Der Heilige Berg Songshan
Nachdem sich der frühe Buddhismus auf und rund um den Songshan etabliert hatte, zog es viele Mönche und Pilger zu dem Gebirge. Der Chan-Buddhismus breitete sich vom Shaolin-Tempel über ganz China aus.
Während der Tang-Dynastie (619– 907) erließ Kaiserin Wu ein Dekret, das den Gott des Gebirges zum „Kaiser des zentralen Himmels“ machte. Ihm zu Ehren wurde der Zhongyue-Tempel ausgebaut und so wurde er einer der bedeutendsten daoistischen Tempel Chinas, dessen Wurzeln bis in das 2. Jahrhundert v.Chr. zurückreichen. Ein Besuch des Zhongyue-Tempels und eine Wanderung durch die malerischen Wälder lohnen sich in jedem Fall.

Die Songyang Akademie
Die Geschichte der Songyang-Akademie, die in der Vergangenheit eine der berühmtesten Lehranstalten war, geht rund 2500 Jahre zurück. Zwei Zypressen, die in einem der Höfe stehen, sollen sogar 4000 Jahre alt sein.

Das Observatorium
Chinas ältestes noch erhaltendes Observatorium befindet sich im kleinen Ort Gaocheng, 15km von Dengfeng entfernt. Es entstand im 13. Jahrhundert. Hier erstellten damals die Astronomen des Kaisers einen Kalender, der mit 365 Tagen, 5 Stunden, 49 Minuten und 12 Sekunden nur 26 Sekunden von modernen Berechnungen abweicht.

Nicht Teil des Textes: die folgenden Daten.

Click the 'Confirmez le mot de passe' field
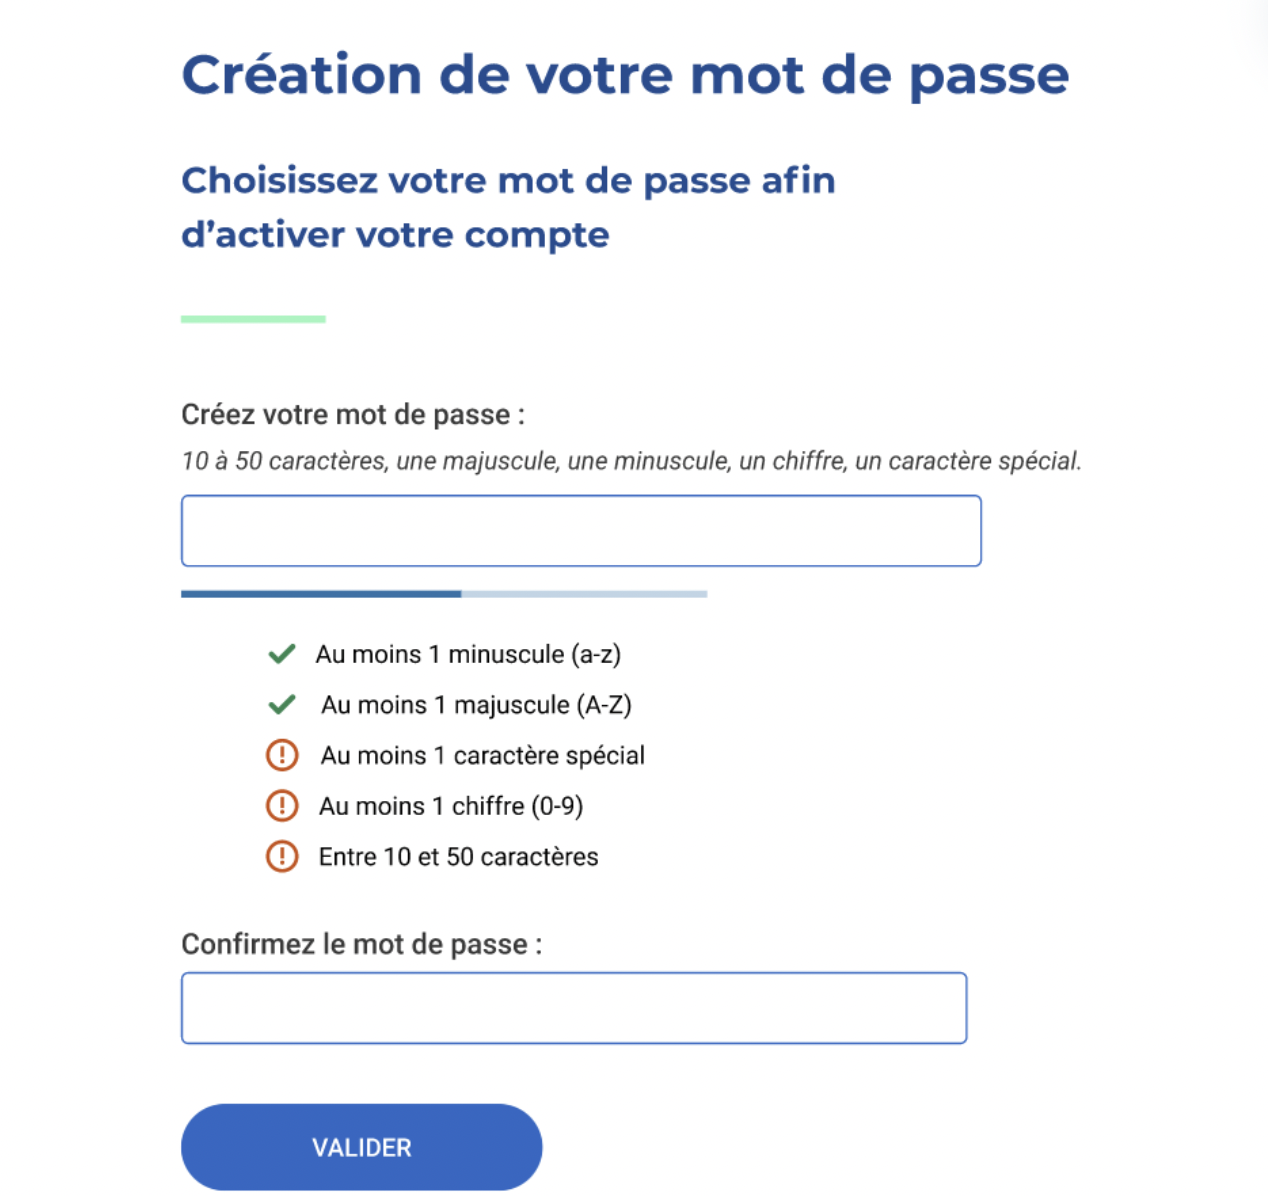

Zentrum von Himmel und Erde
Die historischen Stätten in Dengfeng im „Zentrum von Himmel und Erde” repräsentieren die vielfältige chinesische Kulturgeschichte aus der gesamten Zeitspanne von 118 v. Chr. bis zum 20. Jahrhundert. Dengfeng gilt als Zentrum des Konfuzianismus und als Geburtsstätte des Chan-Buddhismus. Zu den bedeutendsten Bauten gehören die Tempelanlagen auf dem Berg Songshan, einem der Fünf Heiligen Berge Chinas im Taoismus. Sie gelten als Symbol für die Einheit des Reiches. Die chinesischen Kaiser bestiegen die Berggipfel, um am Schnittpunkt zwischen Himmel und Erde Kontakt mit den Ahnengeistern zu suchen. Zum Kulturerbe von Dengfeng gehört außerdem das älteste in China erhaltene Observatorium. Es wurde zwischen dem 13. und 16. Jahrhundert erbaut und spielte eine herausragende Rolle für die Entwicklung des astronomischen Weltbilds im alten China.